Tuesday, April 19, 2005

Addicted to Death

The more I ponder the subject, the more I see that we as a culture are addicted to death. We cannot live without it. Death is our security blanket that keeps us from applying in-depth investigative techniques to figure out what’s going on.

I come to this conclusion after countless hours reading about the insights and adventures of people who have had classic near-death experiences (NDEs). When these people died, albeit temporarily, their conscious minds left their bodies. Once they were resuscitated, they had awesome stories to tell, although they often encountered statements like, “Oh, that was just the drugs, dear.”

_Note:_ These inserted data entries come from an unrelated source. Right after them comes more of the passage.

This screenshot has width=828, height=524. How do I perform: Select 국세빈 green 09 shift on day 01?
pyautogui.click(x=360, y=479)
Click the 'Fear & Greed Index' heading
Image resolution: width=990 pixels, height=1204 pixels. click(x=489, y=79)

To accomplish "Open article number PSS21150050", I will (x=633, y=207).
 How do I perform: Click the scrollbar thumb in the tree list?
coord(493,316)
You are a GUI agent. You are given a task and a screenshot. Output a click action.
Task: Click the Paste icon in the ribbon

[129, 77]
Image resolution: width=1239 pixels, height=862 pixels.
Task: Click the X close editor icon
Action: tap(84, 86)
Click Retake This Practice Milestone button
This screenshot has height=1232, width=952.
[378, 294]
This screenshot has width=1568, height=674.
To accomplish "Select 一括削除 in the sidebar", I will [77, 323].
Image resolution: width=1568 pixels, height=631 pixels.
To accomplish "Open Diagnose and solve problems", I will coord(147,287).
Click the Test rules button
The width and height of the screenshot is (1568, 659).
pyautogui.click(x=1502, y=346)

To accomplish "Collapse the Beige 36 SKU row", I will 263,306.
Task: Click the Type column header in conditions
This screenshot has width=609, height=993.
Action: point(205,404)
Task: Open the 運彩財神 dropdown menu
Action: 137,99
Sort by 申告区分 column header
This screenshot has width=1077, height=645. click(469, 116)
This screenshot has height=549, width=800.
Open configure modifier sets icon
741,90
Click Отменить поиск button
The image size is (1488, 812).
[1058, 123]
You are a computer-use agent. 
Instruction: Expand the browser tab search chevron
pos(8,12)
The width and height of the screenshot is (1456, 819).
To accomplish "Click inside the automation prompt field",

Addicted to death means that we are resisting the massive anecdotal evidence piling up that death is a transformation, not a termination. We like the mortality system as it is. We prefer our scary stories of pain and suffering.

Here are some likely social changes I see if we paid more attention to NDErs and research proved them right.

Old Age. If we thought more about death as a leap into another world, our obsession with youth and beauty would fade. Old age currently represents a closer proximity to the grave, life’s garbage pit, rather than a gateway to a bold new adventure.

War. If there truly is no death, then the war dead are really the war living—just living somewhere else. If we understood with more clarity what happens to dead soldiers (and to the people who send soldiers off to war) we might change our warrior paradigms.

Pain and suffering. Much angst exists because we believe that we only go around once. Use it or lose it. We’re conditioned to think we’re sunk when we lose it. No, say NDErs. We get it back—and much, much more. Learn from each stage of life and each challenge.

The News. If science ever got around to proving that death doesn’t truly kill us, we wouldn’t have such scary, demoralizing infotainment as we get in the average newscast. We’d have to change the whole cynical story to match an updated concept of reality.

Materialism. Research shows that most people returning from classic NDEs lose interest in acquiring possessions and amassing wealth. They become more focused on helping others and improving the world. What do they experience that turns them around?

The economy. Fear of death and losing drive our economy. Marketers everywhere pester us with visions of the horrible empty lives we’ll lead if we don’t buy something. You won’t be such a potential victim of marketers when your reality is not so fear-driven.

Crime. Many NDErs have an exhausting life review when out of the body. They return eager to make amends and lead productive lives. If life reviews were more commonly portrayed in our culture, potential criminals might think twice before hurting others—knowing they’d really just be hurting themselves.

Sex. Whether love creation or procreation, sex in our culture is too often morbidly focused on physical activity. When you engage in it from the perspective of being an immortal soul, not just a guy or gal in a body, amazing things happen.

Of course, you needn’t wait for society to change before you do. You can pursue your own life philosophy any time you want. Once you start poking around you see that all sorts of people are walking independent paths through the cosmic forest, taking responsibility for creating the reality their soul encourages them to create.